Compare two Word documents with data in tables using .NET

Hello support,

we are comparing two Word documents with some data in tables using GroupDocs.Comparison.
During testing of our POC (.Net) we got some incorrect comeparation issues that we would like to highlight and clarify would this issues be possible to fix in case we purchase the product license GroupDocs.Comparison

Please see in attachment next documents:

  • v1.docx - version #1
  • v2.docx - version #2
  • GroupDocs.ComparisonResult.docx - result of compare by GroupDocs.Comparison
  • LiteraTables.docx - result of compare by Litera, not perfect but readable

Please follow the link to find docs and results:

Best regards,
Olga Kyrychuk

@olgakyrychuk,

Thank you for taking interest in GroupDocs.Comparison for .NET and posting your concerns. In order to further investigate this issue at our end, we need following details from you:

  • API Version that you integrated in your project/code
  • Sample project or code that you wrote for the comparison

@atirtahir3,

Thank you for your quick answer!
Version of GroupDocs.Comparison we are using 18.3.0

This is a peace of code we wrote for the comparison:

private static void RunGroupDocsComparison(Options opts, string sourceFilePath, string targetFilePath,
string resultFilePath)
{
// define and set comparison settings and properties.
var objComparisonSettings = new ComparisonSettings
{
DeletedItemsStyle = new StyleSettings
{
Color = System.Drawing.Color.Red,
StrikeThrough = true
},

           GenerateSummaryPage = opts.Summary,
           DetailLevel = opts.Level
       };

       // Get instance of GroupDocs.Comparison.Comparer and call method Compare.
       var comparer = ComparisonHelper.GetComparer();
       var result = comparer.Compare(sourceFilePath, targetFilePath, objComparisonSettings);

       // save result document to a file.
       //result.SaveDocument(resultFilePath);
       using(var fs = File.Create(resultFilePath))
       {
           result.GetStream().CopyTo(fs);
       }
   }

@olgakyrychuk,

Thank you for sharing the required code snippet. We tried to reproduce same issue at our end but the output file generated at our end is way different than yours. Please find the output file attached and let us know if this is the output you were expecting.
output.zip (29.4 KB)

Hello, we simplified our solution and ran GroupDocs.Comparison for .NET for few more times.

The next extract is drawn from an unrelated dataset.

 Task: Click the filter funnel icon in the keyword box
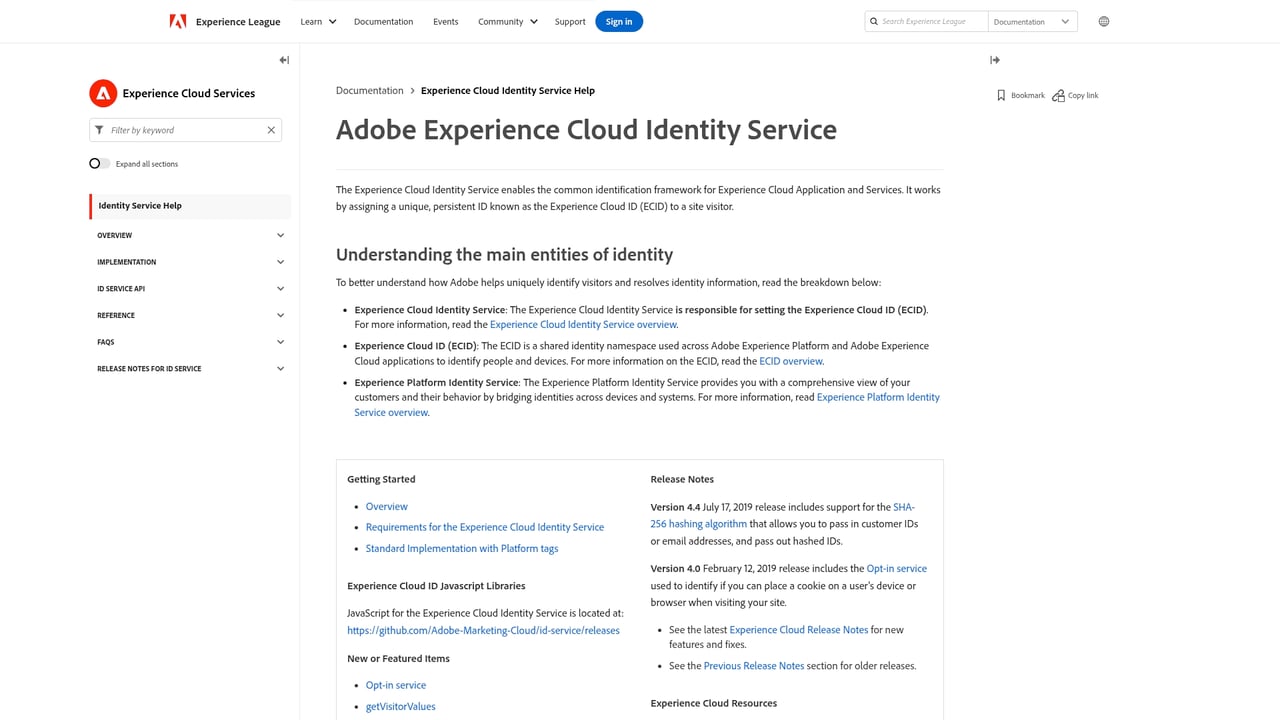[x=98, y=130]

We got results that are not stable:
Sometimes we get result you sent in output.zip, sometimes we get the result we sent you earlier.
Please notice that 2nd table in output.zip is not correct.

I am sending you our solution and video with code runs ([https://www.youtube.com/watch?v=ijGGu4uTbWs]) that shows result is not stable and generates different result with the same input docx files.

Please find solution here: [Rrd.ActiveDocument.Comparison.7z - Google Drive]

v1 and v2.docx are same and located here [GroupDocsCompare.7z - Google Drive]

Thank you ,
Olga

@olgakyrychuk,

Thank you for providing the details. We successfully reproduced this issue at our end. Hence, it has been logged in our internal issue tracking system with ID:COMPARISONNET-1529. We’ll now investigate the root of this issue. And as we have any updates on it, we shall notify you.

@atirtahir3, thank you for you answer and creating an issue.

Could you please provide some approximate estimate when this issue will be taken to work and be fixed?
We are currently deciding which tool to use for comparation and this functionality is very important to us.

Thank you,
Olga

@olgakyrychuk,

Issue COMPARISONNET-1529 is under investigation. As we have any updates on it, we shall share with you.

@olgakyrychuk,

We would like to apprise you that COMPARISONNET-1529 shall be resolved in 18.4 version of the API. In middle of the April, we shall release GroupDocs.Comparison for .NET 18.4. As release gets on-board, we shall notify you.

@atirtahir3
Thank you very much for such quick answer and estimates!

Olga

@olgakyrychuk,

You are welcome.

Hello,

could you please share an update when release GroupDocs.Comparison for .NET 18.4 will be available?
Where could I find a list of features added/fixed in this release?

Thank you a lot!

Olga

@olgakyrychuk,

Release will be published till the end of this week.

Please go through GroupDocs.Comparison for .NET 18.4 release notes in order to see features added or fixed.

Hello thank you for your feedback!

Today I have updated library with new release version 18.4.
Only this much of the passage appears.